Page extract:
__________________________________________________
Re the Allee Effect: hmmm…

Tom Mueller said...

what claim would that be - I made more than one

Again I repeat: public declarations that religious faith is in fact a vice can only prove counter-productive in the long run, especially when providing justification to right-wing politicians in control of educational policy requiring teachers "to teach the controversy"

pz myers made a great point when suggesting the problem was "understated". Which problem? The one you challenged me on earlier on Creationist mission-creep in Biology classrooms.

My original point was not profound:

Under no circumstances dare we permit the FALSE dichotomy that religious and empirical POVs are mutually exclusive. Our message (whether or not we ourselves are so convinced) MUST BE that one can simultaneously embrace religion and evolution. We can all say this in good conscience precisely because great minds and profound thinkers (ergo my tip of the hat to Ayala) do in fact earnestly embrace both religion and evolution. We are merely reporting the truth as observed.

I think you never bothered to consider the penultimate sentence.

Not profound, but still valid perhaps (emphasis on perhaps) considering the situation America finds itself. May I remind you and I are on the same side here. We both want to see acceptance of evolutionary theory increase and blind faith in creationism decrease.

John Harshman said...

I'm not trying to be adversarial. I'm just disagreeing with almost everything you say. There's an element of frustration too.

John Harshman said...

"That and a now growing number of Biology teachers insisting ID be given equal time in this politically charged atmosphere." and "As a matter of fact a smaller proportion of North Americans are open to Evolutionary Theory than a decade or two ago."

And the implied claim that these alleged phenomena are caused by those strident atheists.

Tom Mueller said...

sigh... I hear ya on frustration.

John, I wish I could share some pretty sad personal stories of Biology teachers suffering intolerable situations. I will seek their permission.

Their administration makes no bones about it: Evolution is an attack on Faith! End of story. Therefore, Evolution is Indoctrination. Therefore, if Evolution must be taught, then the Controversy must be taught. Life is never that simple: earnest teachers are run out of town and replaced by creationist charletans.
__________________________________________________
Data excerpts:

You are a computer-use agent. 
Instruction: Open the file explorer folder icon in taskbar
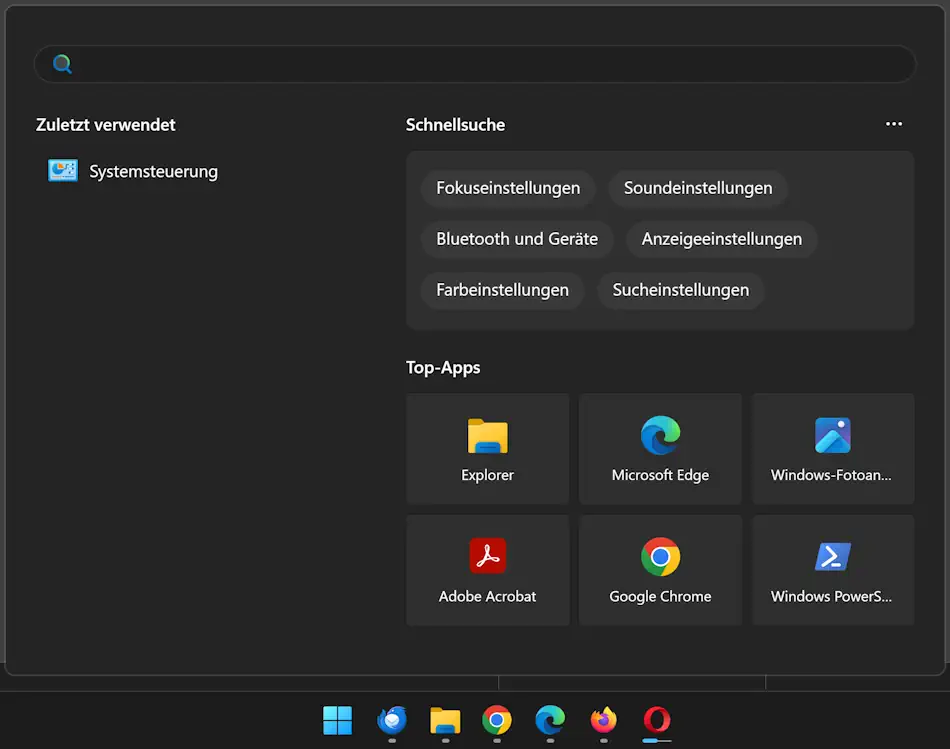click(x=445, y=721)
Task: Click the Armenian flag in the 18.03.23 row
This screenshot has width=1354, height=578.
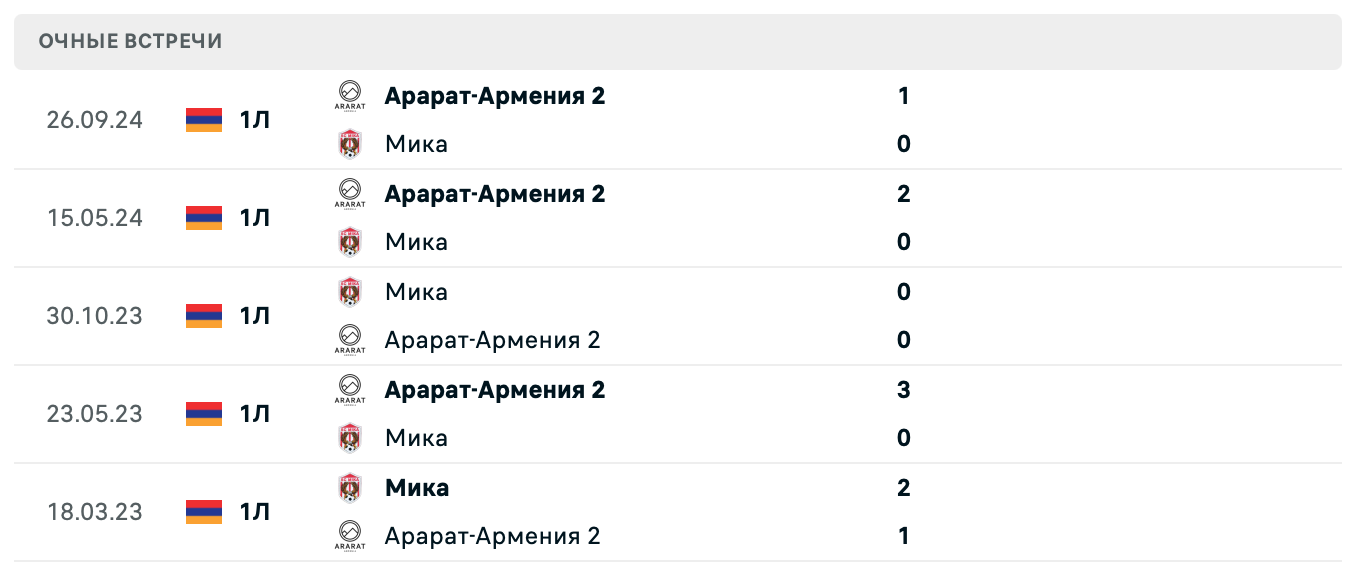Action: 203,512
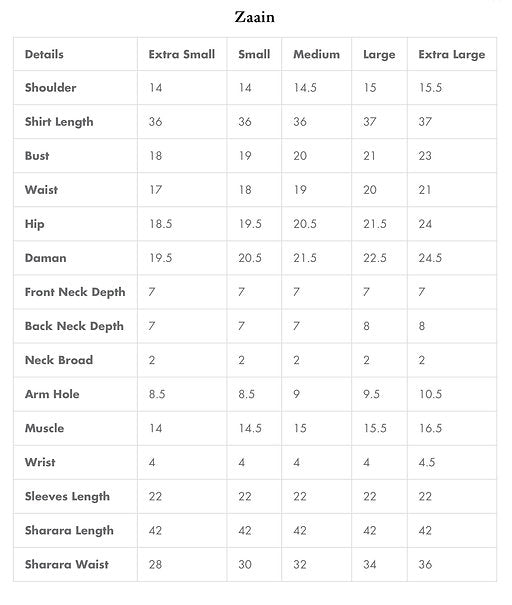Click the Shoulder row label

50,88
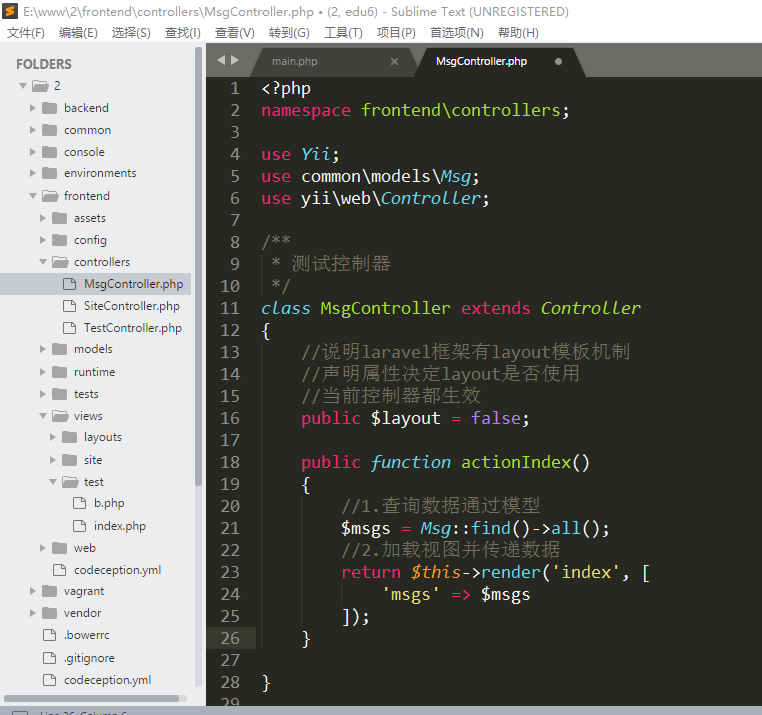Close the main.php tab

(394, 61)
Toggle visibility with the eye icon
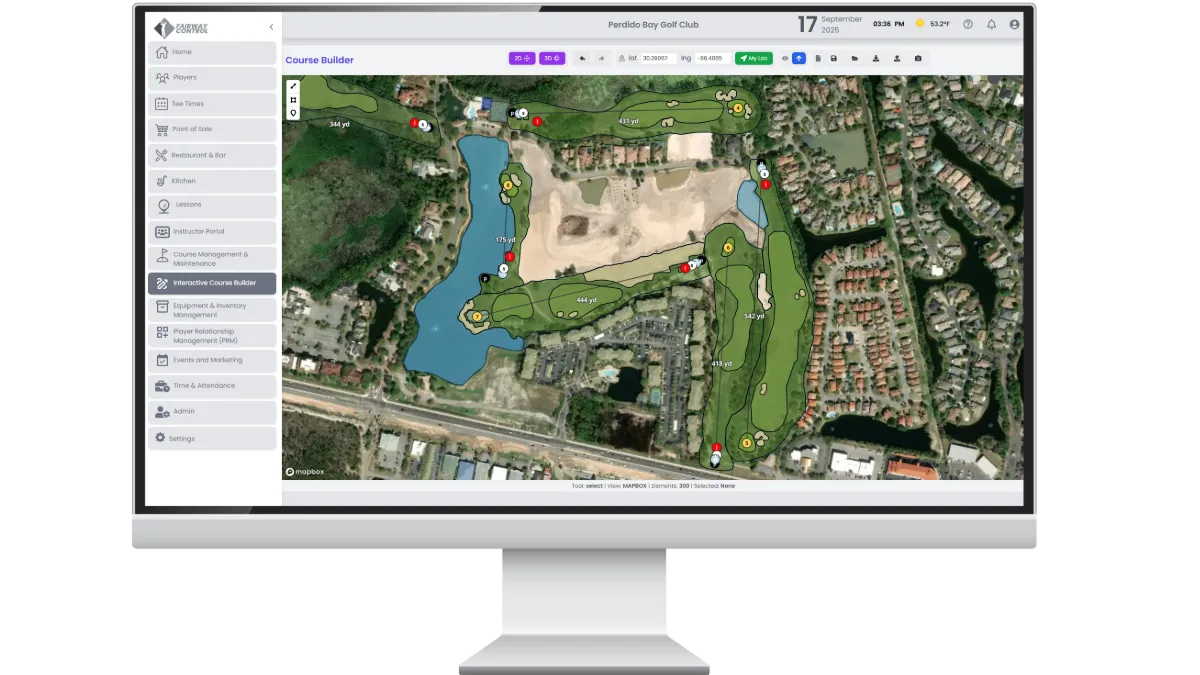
__________________________________________________
For each statement below, say whether it agrees with the comment thread above. Answer yes or no and quote the words of the comment thread that decide it.
(a) Tom Mueller says that he and the person he addresses are on the same side.
(b) John Harshman says he is trying to be adversarial.
(c) Tom Mueller says he already has permission to share the teachers' personal stories.

(a) Yes: "May I remind you and I are on the same side here."
(b) No: "I'm not trying to be adversarial."
(c) No: "I will seek their permission."